In spite of all this, I initially hoped Wanny might succeed in college based solely on his recruiting ability. I hoped he could provide stability to the Pitt coaching job that has never before existed. There are plenty of guys who can not coach a lick in the NFL but succeed in college as great recruiters. Alas, even Wanny’s recruiting ability appears over blown.
Such coaches usually hire great assistants to help them. Wanny hired Matt Cavanaugh who later admitted he did not really understand college offenses. I’m not sure I understand that since I’m fairly sure Cavanaugh played college football.
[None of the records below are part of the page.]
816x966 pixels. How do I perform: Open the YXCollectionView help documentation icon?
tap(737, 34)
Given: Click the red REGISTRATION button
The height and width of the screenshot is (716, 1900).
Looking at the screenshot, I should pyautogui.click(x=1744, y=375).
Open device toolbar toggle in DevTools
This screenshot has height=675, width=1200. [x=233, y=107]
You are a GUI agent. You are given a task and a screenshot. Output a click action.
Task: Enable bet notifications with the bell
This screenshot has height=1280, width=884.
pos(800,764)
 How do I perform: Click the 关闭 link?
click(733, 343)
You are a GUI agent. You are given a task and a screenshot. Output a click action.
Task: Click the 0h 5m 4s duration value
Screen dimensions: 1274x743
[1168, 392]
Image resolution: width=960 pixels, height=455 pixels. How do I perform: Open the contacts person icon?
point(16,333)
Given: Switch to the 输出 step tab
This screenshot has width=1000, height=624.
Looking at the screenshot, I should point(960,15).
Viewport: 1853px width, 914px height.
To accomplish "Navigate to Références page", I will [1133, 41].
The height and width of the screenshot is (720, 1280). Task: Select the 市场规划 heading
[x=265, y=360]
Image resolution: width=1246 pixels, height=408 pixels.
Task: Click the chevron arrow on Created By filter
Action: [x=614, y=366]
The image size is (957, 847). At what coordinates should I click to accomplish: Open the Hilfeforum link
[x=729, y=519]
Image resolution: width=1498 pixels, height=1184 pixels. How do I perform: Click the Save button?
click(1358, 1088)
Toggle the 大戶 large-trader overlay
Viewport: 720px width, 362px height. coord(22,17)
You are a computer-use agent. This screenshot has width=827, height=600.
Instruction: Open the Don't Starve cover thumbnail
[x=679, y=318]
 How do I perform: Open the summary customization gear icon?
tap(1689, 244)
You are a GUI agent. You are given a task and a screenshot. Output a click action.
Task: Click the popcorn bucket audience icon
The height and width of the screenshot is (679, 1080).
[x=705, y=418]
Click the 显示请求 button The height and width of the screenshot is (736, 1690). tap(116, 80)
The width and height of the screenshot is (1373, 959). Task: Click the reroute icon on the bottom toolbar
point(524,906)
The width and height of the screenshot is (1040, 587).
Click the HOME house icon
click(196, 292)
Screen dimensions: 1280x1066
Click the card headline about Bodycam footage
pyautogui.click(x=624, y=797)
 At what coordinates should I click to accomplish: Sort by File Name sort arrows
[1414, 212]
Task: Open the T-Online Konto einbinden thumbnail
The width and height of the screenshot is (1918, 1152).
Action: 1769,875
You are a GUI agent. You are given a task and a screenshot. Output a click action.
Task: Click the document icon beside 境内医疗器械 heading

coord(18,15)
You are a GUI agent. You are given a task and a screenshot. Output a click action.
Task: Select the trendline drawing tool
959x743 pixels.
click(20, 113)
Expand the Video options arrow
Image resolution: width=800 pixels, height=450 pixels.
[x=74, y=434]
That being said, he was Wanny’s offensive coordinator in Chicago and I’m not sure he understood pro offenses either. In either case, he was a known commodity to Wannstedt. So much for hiring good assistants.
It’s amazing that in year six I still hear excuses for Wannstedt. Are you really willing to accept that in six years, the pinnacle of his success was beating North Carolina in some second rate December bowl game? After blowing two chances to win the Big Least? That’s the North Carolina game where Pitt got to first down on the 31 yard line with one minute left and ran up the middle three straight plays. I mean nothing says game winning strategy like, set the kicker up for a 47 yard field goal.
I’m assuming Pitt ends up 7-5 this year. If that’s the case, here is Wanny’s record in 16 years of coaching. Eight seasons of 500 or worse. Three seasons total with 10 wins. Two playoff wins. No championships at any level, not even a conference championship game. No Big Least championships or possibly one championship this year backed in to in the worst season by a conference in BCS history.
That’s a 16 year track record of futility folks. If you don’t want to buy my in depth analysis of Wanny’s weaknesses, just look at that. Wins and losses are the ultimate measuring stick in sports. You can’t hide from them, at least not over 16 years.
I’ve entertained the idea that Pitt could do worse than a coach who wins 8 to 10 games every year, recruits well, and remains loyal to the program. That assumes these things can actually happen. Pitt is on its way to a 7 win season in the worst conference in college football. That would be four of six seasons Wanny has not hit 8 wins.
Honestly, do you believe Pitt is better off today then they were in September 2005? Wanny was supposed to take the program to the next level. At the absolute best, it’s a break even.
One final thought; how much disrespect for Wanny’s defense did the UConn coach show Thursday night? Going for it on 4th and 1 from his own 25 yard line with two minutes left? And please explain to me why Pitt did not put ten in the box and sell out to stop the run when there was absolutely no way UConn was going to pass?
Simple answer, that’s Wanny football. Unchanged and without adaptation since 1992. If Pitt is smart, they will adapt next year…with a new coach.